* [Problem to solve] Copy the lines of the listing below verbatim, starting at the line that contains "Task: Toggle bold text formatting" and ending with the line that contains "Screen dimensions: 365x368 click(39, 296)", with both of those lines included.

* [Records]
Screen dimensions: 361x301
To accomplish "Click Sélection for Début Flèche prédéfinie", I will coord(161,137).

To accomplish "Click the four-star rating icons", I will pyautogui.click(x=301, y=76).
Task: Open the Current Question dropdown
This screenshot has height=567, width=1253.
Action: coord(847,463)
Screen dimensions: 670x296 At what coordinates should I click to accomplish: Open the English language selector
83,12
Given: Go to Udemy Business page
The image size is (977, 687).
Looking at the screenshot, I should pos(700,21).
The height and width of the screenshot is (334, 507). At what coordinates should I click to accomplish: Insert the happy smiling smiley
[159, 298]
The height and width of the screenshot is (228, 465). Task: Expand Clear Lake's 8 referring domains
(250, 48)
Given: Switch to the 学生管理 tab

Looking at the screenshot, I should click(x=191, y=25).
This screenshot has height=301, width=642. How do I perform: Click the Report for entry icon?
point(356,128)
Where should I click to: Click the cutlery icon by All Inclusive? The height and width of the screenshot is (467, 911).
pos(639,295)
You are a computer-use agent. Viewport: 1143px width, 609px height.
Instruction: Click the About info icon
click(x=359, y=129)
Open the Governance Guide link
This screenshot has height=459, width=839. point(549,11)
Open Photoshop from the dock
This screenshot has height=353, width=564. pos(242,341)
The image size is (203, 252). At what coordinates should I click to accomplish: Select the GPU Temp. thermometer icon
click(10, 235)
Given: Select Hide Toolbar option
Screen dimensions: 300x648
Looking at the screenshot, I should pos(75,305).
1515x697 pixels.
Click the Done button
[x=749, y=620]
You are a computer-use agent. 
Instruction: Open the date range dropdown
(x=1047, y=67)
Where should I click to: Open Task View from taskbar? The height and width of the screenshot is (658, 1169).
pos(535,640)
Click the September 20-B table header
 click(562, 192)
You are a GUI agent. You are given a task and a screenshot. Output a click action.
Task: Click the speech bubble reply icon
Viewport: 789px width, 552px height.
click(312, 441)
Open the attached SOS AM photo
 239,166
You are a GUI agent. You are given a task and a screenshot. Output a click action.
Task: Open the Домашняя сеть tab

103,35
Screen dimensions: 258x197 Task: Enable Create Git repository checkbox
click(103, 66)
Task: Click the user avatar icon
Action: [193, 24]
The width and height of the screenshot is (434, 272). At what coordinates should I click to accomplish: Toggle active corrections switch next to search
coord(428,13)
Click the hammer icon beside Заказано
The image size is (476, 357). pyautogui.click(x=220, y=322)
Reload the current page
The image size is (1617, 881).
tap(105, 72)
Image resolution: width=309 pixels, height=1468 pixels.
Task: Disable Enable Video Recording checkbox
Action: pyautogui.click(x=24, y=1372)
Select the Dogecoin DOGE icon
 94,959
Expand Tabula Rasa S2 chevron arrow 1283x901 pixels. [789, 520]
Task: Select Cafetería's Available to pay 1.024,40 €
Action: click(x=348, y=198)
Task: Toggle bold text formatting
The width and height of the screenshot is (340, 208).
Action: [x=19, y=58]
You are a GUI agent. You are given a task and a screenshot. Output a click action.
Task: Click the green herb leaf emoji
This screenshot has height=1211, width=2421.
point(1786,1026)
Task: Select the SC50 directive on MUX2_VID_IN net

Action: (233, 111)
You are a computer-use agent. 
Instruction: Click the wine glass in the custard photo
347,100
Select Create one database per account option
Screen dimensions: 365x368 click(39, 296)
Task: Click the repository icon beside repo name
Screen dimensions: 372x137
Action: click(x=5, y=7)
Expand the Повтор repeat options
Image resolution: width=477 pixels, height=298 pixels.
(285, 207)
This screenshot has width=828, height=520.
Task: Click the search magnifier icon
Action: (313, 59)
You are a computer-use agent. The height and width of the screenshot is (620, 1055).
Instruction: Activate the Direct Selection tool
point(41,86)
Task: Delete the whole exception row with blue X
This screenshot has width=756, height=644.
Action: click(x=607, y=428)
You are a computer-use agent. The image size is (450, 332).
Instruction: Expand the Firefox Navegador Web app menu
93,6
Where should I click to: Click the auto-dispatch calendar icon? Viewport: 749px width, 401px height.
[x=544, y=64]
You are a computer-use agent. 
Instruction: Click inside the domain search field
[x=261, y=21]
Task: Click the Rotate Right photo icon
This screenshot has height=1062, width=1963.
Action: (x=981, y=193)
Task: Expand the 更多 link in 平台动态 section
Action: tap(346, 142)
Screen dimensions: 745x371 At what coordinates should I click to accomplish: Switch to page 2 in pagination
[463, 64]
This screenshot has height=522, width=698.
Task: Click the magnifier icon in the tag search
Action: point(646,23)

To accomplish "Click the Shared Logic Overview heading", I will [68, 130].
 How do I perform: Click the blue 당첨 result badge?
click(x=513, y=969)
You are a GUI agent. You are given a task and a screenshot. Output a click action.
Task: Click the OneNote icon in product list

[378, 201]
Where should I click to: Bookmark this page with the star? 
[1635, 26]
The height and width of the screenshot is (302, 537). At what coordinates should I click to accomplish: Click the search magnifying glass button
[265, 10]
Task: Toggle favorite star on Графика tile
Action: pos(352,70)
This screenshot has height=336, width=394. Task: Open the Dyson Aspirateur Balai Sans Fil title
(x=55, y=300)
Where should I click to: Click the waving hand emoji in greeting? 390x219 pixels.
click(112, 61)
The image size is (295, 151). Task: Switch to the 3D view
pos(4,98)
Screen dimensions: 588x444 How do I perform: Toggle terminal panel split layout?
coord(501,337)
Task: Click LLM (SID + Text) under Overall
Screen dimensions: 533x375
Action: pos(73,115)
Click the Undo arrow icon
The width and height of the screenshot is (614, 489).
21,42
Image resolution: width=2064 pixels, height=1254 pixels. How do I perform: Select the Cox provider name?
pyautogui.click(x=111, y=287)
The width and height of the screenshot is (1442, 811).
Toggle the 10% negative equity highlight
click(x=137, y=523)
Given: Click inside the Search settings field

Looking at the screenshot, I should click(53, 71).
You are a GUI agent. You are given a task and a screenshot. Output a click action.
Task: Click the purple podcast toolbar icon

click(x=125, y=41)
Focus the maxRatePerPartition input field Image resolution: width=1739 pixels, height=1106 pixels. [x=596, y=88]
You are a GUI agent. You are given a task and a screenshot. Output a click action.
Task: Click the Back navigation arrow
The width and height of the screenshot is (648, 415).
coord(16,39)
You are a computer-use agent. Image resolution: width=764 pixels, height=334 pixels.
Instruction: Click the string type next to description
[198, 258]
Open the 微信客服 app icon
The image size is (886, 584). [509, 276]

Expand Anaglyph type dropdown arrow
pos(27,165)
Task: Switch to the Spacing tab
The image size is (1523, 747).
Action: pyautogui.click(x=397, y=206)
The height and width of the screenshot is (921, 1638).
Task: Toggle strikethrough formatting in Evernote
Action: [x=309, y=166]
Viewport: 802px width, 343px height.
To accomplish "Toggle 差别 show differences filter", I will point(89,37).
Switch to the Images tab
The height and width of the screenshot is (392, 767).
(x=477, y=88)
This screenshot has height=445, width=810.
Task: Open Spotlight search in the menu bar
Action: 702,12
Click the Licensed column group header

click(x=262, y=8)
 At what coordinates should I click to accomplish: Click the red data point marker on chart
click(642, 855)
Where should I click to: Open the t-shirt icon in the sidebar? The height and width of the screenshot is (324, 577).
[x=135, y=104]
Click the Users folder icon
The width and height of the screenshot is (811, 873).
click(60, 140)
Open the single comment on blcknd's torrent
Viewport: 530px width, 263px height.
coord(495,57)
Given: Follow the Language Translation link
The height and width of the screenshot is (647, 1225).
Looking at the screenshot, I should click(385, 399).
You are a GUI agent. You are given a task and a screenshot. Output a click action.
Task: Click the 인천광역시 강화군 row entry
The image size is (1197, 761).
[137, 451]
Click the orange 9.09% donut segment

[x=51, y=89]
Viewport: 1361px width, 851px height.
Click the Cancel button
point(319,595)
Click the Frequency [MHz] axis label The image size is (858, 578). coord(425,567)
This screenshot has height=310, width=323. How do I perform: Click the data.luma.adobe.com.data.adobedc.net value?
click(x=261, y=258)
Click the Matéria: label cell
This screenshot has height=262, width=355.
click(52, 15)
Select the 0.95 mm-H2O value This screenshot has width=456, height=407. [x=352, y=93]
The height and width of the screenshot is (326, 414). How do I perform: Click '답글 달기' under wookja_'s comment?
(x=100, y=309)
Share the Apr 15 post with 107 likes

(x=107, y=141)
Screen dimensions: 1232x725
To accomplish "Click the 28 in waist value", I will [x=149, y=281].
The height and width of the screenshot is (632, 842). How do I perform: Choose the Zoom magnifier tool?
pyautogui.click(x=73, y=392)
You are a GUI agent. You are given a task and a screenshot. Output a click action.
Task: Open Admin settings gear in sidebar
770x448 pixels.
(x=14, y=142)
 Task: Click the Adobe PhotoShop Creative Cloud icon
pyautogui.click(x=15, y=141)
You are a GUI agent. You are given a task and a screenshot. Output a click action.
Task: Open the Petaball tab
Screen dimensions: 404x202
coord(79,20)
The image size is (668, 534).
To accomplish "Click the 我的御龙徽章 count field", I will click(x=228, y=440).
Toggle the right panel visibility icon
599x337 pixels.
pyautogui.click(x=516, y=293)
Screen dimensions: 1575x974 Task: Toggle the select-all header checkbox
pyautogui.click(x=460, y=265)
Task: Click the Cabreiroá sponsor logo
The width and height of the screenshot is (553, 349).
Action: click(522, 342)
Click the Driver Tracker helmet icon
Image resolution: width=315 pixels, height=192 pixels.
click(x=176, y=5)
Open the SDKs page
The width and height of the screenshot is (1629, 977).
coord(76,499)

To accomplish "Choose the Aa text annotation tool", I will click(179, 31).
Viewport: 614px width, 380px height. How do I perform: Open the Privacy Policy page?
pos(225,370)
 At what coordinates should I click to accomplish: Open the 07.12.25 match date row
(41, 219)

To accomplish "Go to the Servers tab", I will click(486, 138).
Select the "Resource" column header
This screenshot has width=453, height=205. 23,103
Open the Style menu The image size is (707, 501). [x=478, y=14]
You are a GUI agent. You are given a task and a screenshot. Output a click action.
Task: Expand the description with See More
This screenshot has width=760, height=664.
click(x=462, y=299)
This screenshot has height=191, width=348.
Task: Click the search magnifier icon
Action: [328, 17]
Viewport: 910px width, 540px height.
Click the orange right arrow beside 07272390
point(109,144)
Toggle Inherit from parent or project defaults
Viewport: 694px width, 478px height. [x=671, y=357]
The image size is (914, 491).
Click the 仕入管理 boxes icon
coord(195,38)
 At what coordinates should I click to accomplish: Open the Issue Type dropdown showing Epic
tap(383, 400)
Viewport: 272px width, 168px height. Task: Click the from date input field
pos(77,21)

* [The result]
Task: Toggle bold text formatting
The width and height of the screenshot is (340, 208).
Action: [x=19, y=58]
You are a GUI agent. You are given a task and a screenshot. Output a click action.
Task: Click the green herb leaf emoji
This screenshot has height=1211, width=2421.
point(1786,1026)
Task: Select the SC50 directive on MUX2_VID_IN net

Action: (233, 111)
You are a computer-use agent. 
Instruction: Click the wine glass in the custard photo
347,100
Select Create one database per account option
Screen dimensions: 365x368 click(39, 296)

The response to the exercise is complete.